Abstract 7201: Targeting TAZ-TEAD in minimal residual disease enhances the duration of targeted therapy in melanoma models

Abstract Targeted therapies in cancer are limited by drug tolerance. In melanoma, tolerance to MAPK pathway inhibitors is associated with loss of SOX10 and enhanced YAP1/TAZ-TEAD activity. We show that loss of SOX10 is sufficient to up-regulate a TEAD transcriptional program with a strong dependence on TAZ. We developed a unique gene signature based on the transcriptomic changes following TAZ or YAP1 depletion. Expression of active TAZ was sufficient to mediate tolerance to BRAF inhibitors and MEK inhibitors. In WM983B cells, depletion of TAZ significantly reduced cell growth, whereas YAP1 knockdown resulted in little to no effect. These studies demonstrate that TAZ-TEAD activity plays an important role in melanoma drug tolerance and the development of acquired resistance. Citation Format: Connor A. Ott, Timothy Purwin, Manoela Tiago, Kristine Lou, Pan-Yu Chen, Somaneth Chowdhury, Glenn Mersky, Nir Hacohen, John Lamar, Claudia Capparelli, Gideon Bollag, Andrew Aplin.
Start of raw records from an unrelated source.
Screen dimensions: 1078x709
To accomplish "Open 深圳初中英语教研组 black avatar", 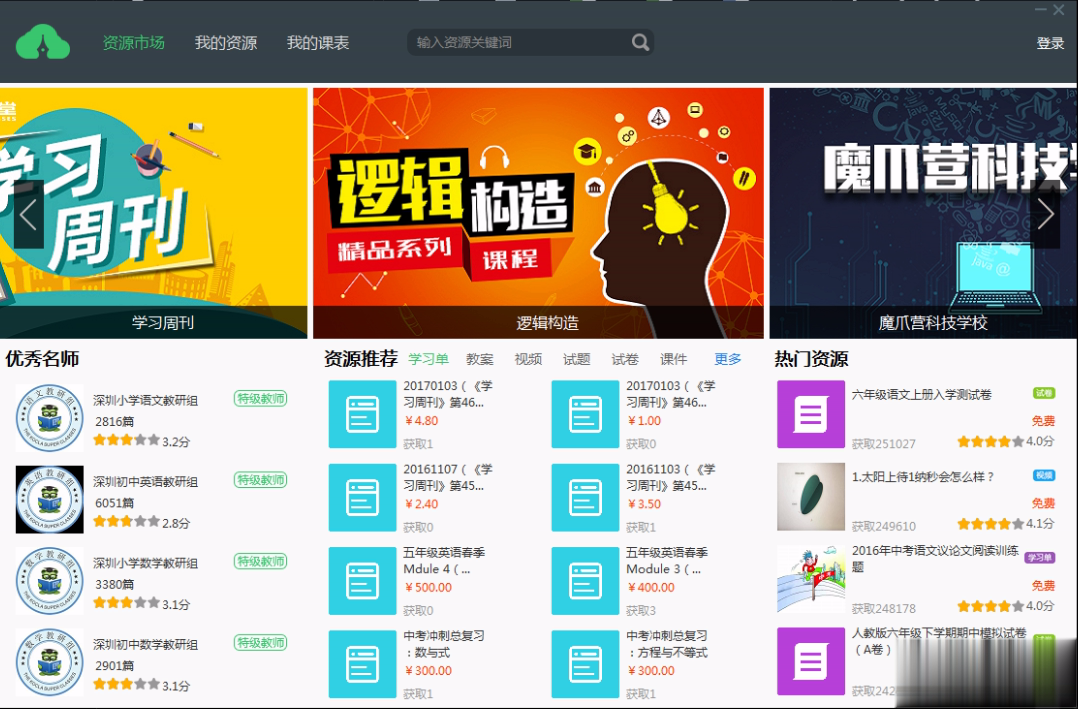I will [49, 499].
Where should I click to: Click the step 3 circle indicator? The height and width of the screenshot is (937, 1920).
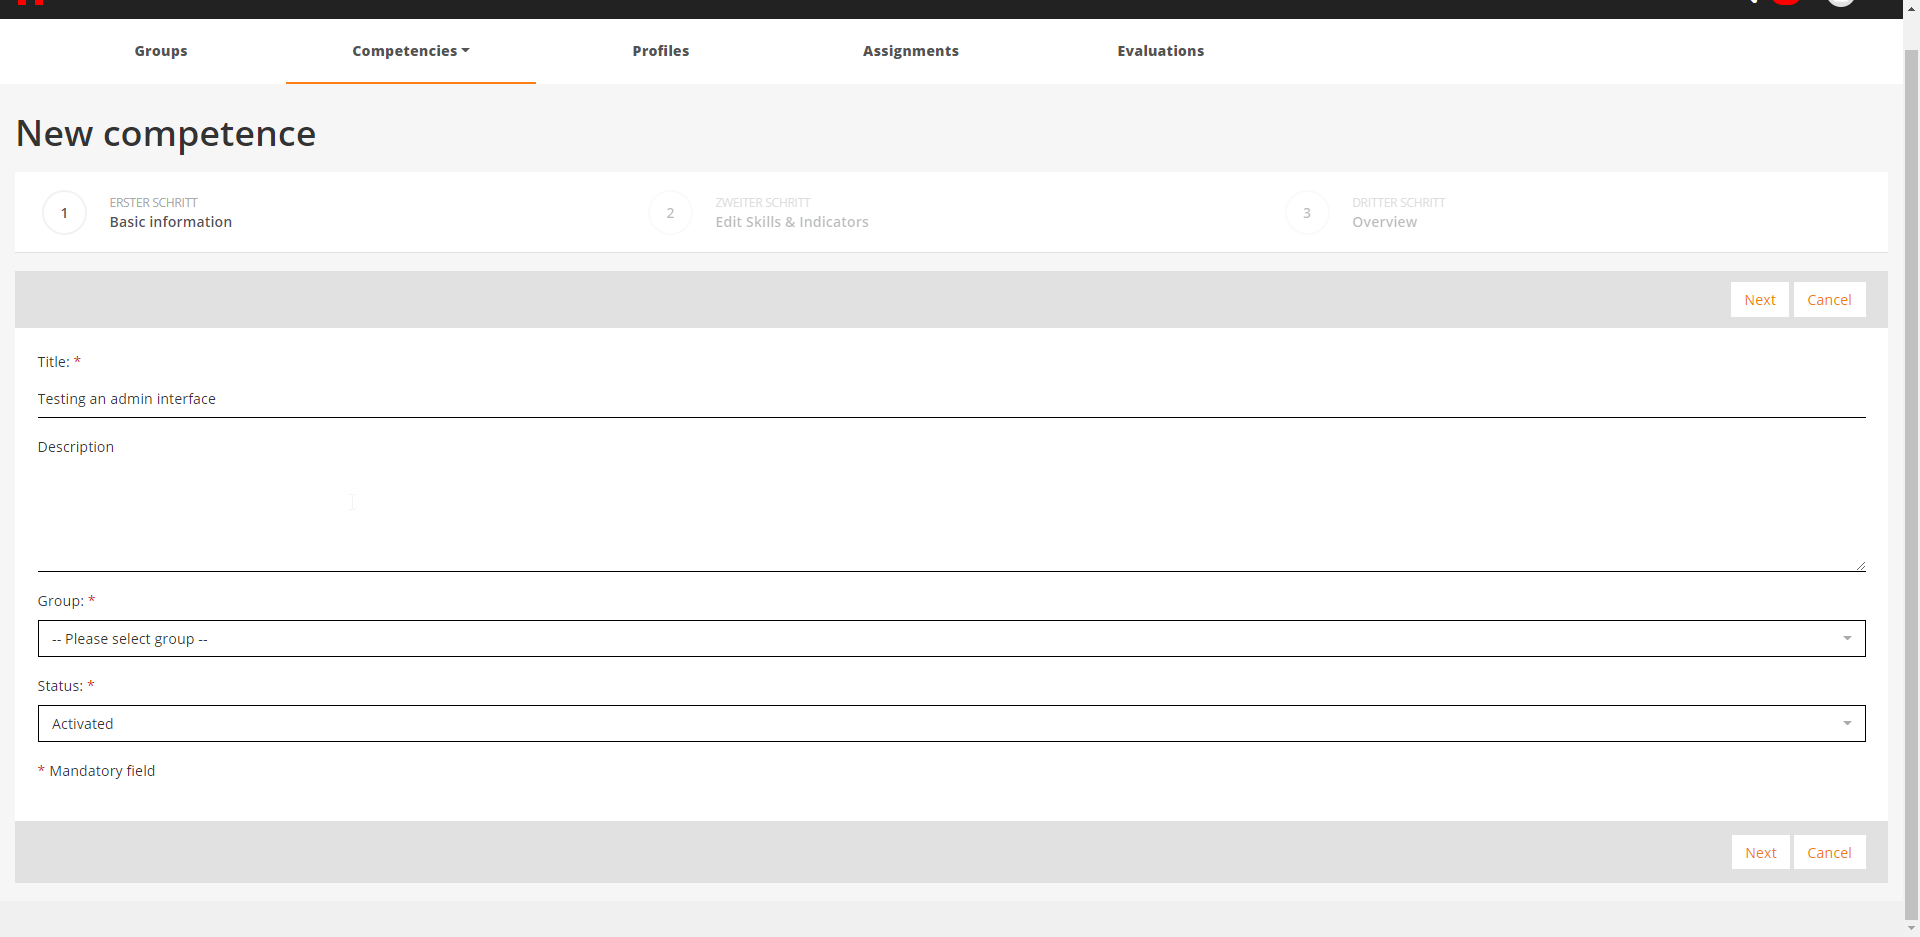point(1307,213)
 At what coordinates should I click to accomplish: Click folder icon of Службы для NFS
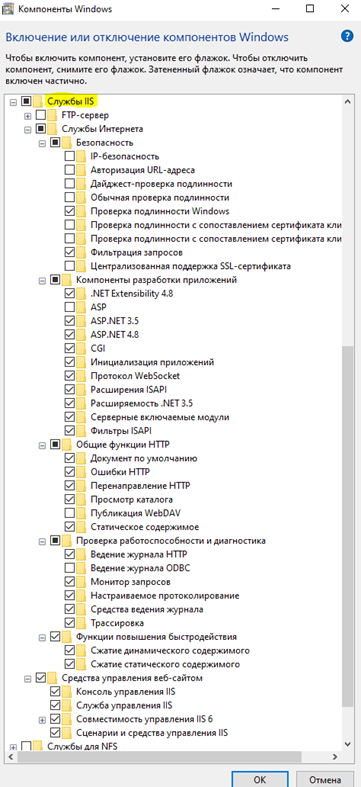pyautogui.click(x=39, y=746)
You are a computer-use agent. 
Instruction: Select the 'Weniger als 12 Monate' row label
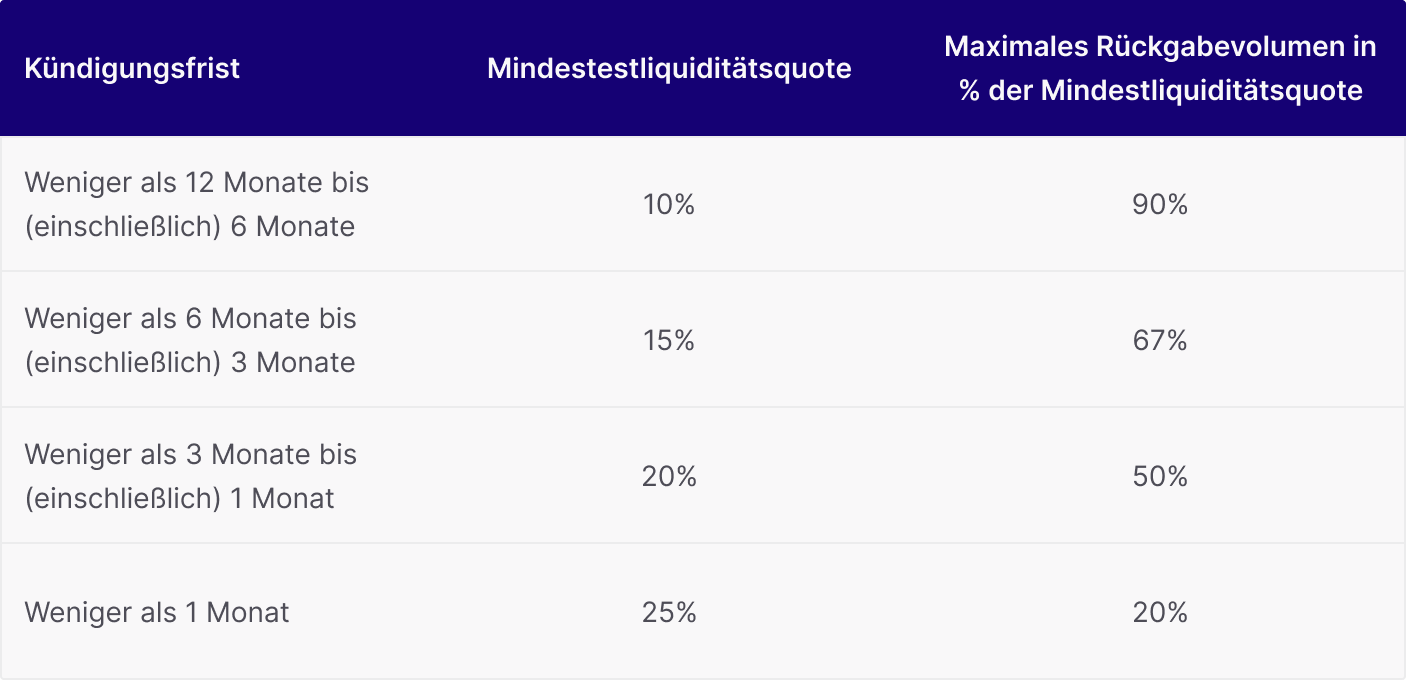pos(197,204)
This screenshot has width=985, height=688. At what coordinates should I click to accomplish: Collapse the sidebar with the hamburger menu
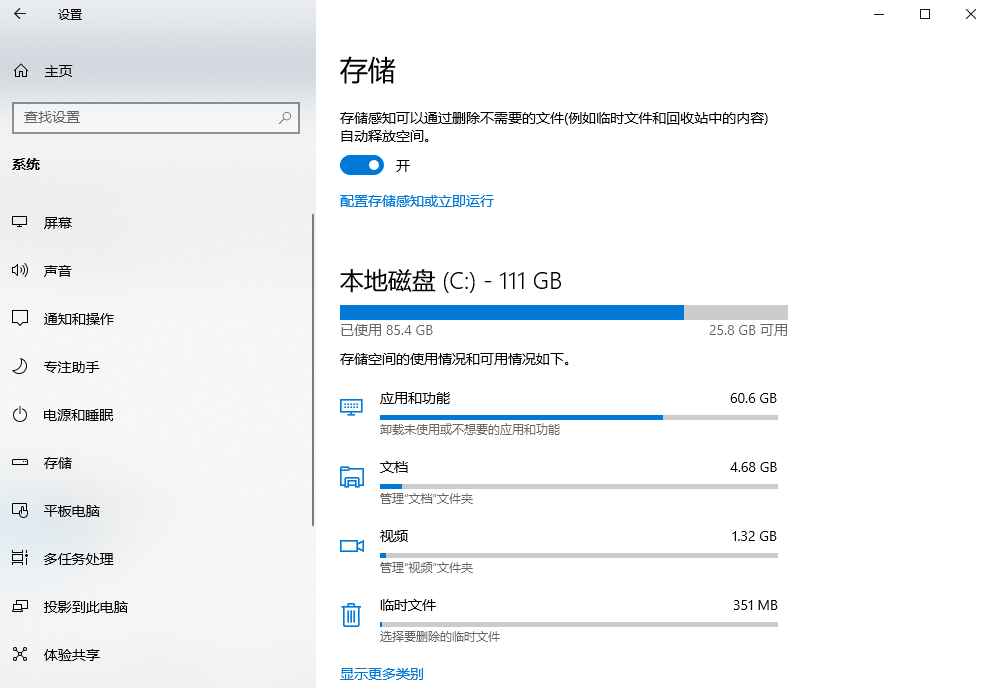(x=20, y=15)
Targeting TAZ-TEAD in minimal residual disease enhances the duration of targeted therapy in melanoma models [abstract]. In: Proceedings of the American Association for Cancer Research Annual Meeting 2024; Part 1 (Regular Abstracts); 2024 Apr 5-10; San Diego, CA. Philadelphia (PA): AACR; Cancer Res 2024;84(6_Suppl):Abstract nr 7201.